TASK GOAL: Return the listing in full. Keep each line exactly as it is.

DATA IN THIS EXERCISE:
+++++

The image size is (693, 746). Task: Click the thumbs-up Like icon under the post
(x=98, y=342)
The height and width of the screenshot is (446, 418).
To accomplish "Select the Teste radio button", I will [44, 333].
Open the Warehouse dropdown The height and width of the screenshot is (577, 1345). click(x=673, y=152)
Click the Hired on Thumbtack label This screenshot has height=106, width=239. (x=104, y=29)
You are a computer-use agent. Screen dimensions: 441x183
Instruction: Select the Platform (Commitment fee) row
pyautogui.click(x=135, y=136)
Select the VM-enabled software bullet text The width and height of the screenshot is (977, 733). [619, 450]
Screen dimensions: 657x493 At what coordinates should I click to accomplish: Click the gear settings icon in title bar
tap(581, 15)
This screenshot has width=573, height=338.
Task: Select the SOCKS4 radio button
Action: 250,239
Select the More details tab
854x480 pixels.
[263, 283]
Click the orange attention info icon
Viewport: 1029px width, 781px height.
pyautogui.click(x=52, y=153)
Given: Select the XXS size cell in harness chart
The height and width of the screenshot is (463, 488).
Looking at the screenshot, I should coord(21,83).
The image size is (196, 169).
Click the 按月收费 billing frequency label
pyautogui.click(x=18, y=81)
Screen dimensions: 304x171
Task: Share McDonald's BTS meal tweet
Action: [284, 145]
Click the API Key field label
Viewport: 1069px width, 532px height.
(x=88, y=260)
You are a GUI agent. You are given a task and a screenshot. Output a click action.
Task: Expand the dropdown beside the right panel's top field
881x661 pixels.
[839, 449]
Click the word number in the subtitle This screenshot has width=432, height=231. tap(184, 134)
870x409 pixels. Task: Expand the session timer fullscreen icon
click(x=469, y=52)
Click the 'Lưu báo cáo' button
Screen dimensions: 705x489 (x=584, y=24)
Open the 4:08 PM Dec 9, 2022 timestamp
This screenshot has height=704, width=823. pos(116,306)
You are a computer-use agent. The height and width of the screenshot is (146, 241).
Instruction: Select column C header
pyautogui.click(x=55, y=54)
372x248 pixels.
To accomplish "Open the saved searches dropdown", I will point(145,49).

+++++

TASK SOLUTION:
The image size is (693, 746). Task: Click the thumbs-up Like icon under the post
(x=98, y=342)
The height and width of the screenshot is (446, 418).
To accomplish "Select the Teste radio button", I will [44, 333].
Open the Warehouse dropdown The height and width of the screenshot is (577, 1345). click(x=673, y=152)
Click the Hired on Thumbtack label This screenshot has height=106, width=239. (x=104, y=29)
You are a computer-use agent. Screen dimensions: 441x183
Instruction: Select the Platform (Commitment fee) row
pyautogui.click(x=135, y=136)
Select the VM-enabled software bullet text The width and height of the screenshot is (977, 733). [619, 450]
Screen dimensions: 657x493 At what coordinates should I click to accomplish: Click the gear settings icon in title bar
tap(581, 15)
This screenshot has width=573, height=338.
Task: Select the SOCKS4 radio button
Action: 250,239
Select the More details tab
854x480 pixels.
[263, 283]
Click the orange attention info icon
Viewport: 1029px width, 781px height.
pyautogui.click(x=52, y=153)
Given: Select the XXS size cell in harness chart
The height and width of the screenshot is (463, 488).
Looking at the screenshot, I should coord(21,83).
The image size is (196, 169).
Click the 按月收费 billing frequency label
pyautogui.click(x=18, y=81)
Screen dimensions: 304x171
Task: Share McDonald's BTS meal tweet
Action: [284, 145]
Click the API Key field label
Viewport: 1069px width, 532px height.
(x=88, y=260)
You are a GUI agent. You are given a task and a screenshot. Output a click action.
Task: Expand the dropdown beside the right panel's top field
881x661 pixels.
[839, 449]
Click the word number in the subtitle This screenshot has width=432, height=231. tap(184, 134)
870x409 pixels. Task: Expand the session timer fullscreen icon
click(x=469, y=52)
Click the 'Lưu báo cáo' button
Screen dimensions: 705x489 (x=584, y=24)
Open the 4:08 PM Dec 9, 2022 timestamp
This screenshot has height=704, width=823. pos(116,306)
You are a computer-use agent. The height and width of the screenshot is (146, 241).
Instruction: Select column C header
pyautogui.click(x=55, y=54)
372x248 pixels.
To accomplish "Open the saved searches dropdown", I will point(145,49).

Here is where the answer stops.